Machine Learning · Salary Prediction · Roster Optimization · Sports Analytics

This project develops a machine learning–driven player valuation model using historical NBA performance data and contract information, with a focus on how analytics can be used to improve roster construction and contract decision-making. Multiple models were trained and optimized to predict player salaries based on on-court performance, advanced statistics, and role-specific indicators, achieving strong predictive accuracy across seasons.

Beyond standard model evaluation, the project explored feature engineering, salary cap normalization, and performance archetype segmentation to understand how different player profiles are valued across the league. Cluster analysis was used to identify high-impact, low-cost player types and highlight inefficiencies in contract allocation, particularly among role players and high-variance contributors.

As a result, the final system is designed as a decision-support tool that highlights undervalued talent and potential overpayments, enabling teams to prioritize smarter spending, reduce contract risk, and improve long-term roster efficiency. The project demonstrates how machine learning can be applied to real-world strategic decisions in high-stakes, salary-constrained environments.

GitHub

Business Process Transformation & Process Reengineering In Rural Uganda

Digital Transformation · Process Reengineering · Operational Strategy · AI Enablement

This project delivered a comprehensive business process transformation strategy for a growing restaurant and catering organization, focused on modernizing manual operations through digital enablement, process automation, and AI-supported systems. The initiative evaluated core operational workflows, payment processing, inventory management, and data handling practices to design a scalable, secure, and analytics-ready operating model.

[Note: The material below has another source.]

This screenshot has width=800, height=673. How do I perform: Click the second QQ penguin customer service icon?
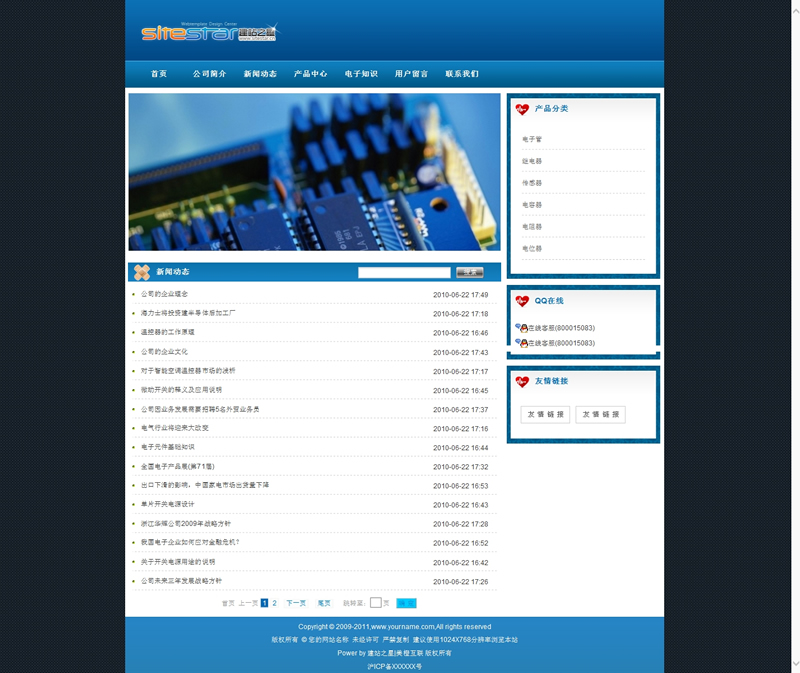tap(521, 343)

A detailed as-is / to-be process analysis was conducted using BPMN workflow modeling and entity relationship design to identify inefficiencies, control gaps, and opportunities for automation. Multiple POS and digital platforms were assessed using a structured decision framework, incorporating usability, feature depth, cost, security, and fraud prevention capabilities. The recommended solution architecture was designed to support real-time transaction tracking, inventory analytics, customer data management, and operational reporting.

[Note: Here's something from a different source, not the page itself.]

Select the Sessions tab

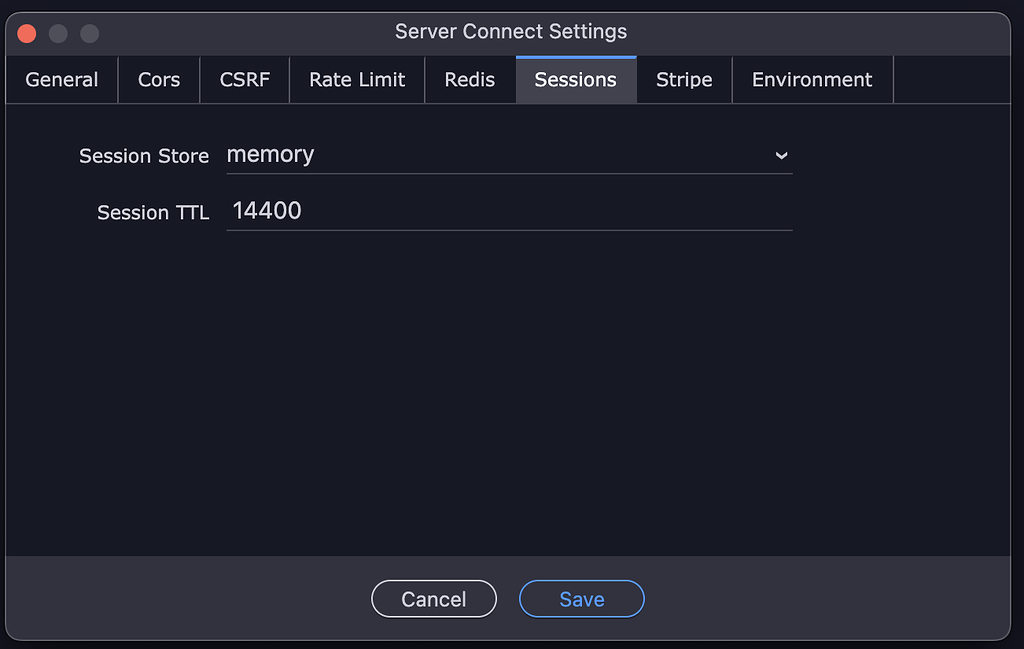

Beyond system selection, the project developed a full implementation roadmap, including technical integration steps, staff training programs, change management planning, and enterprise risk mitigation strategies. Ethical considerations, data privacy safeguards, and sustainability impacts were incorporated to ensure responsible technology adoption.

As a result, the final solution framework is positioned as an operational decision-support platform that enables improved financial control, reduced fraud risk, faster transaction processing, and data-driven management decisions. The project demonstrates how structured digital transformation and process engineering can be applied to real-world business environments to improve efficiency, transparency, and long-term scalability.

Project Folder

Data Visualization Projects

I design data visualizations that translate complex datasets into structured insights. These projects focus on exploratory analysis, segmentation, and visual storytelling using tools like R and Python to uncover patterns that inform real-world decision-making.

Premier League Player Performance

RStudio · Tidyverse · Data Visualization · Sports Analytics

This project explores performance patterns among Premier League players using position-based segmentation and visual analytics. Using R and the Tidyverse, I analyzed historical player statistics to examine how appearances, goal output, and team goal distribution vary across defenders, midfielders, and forwards.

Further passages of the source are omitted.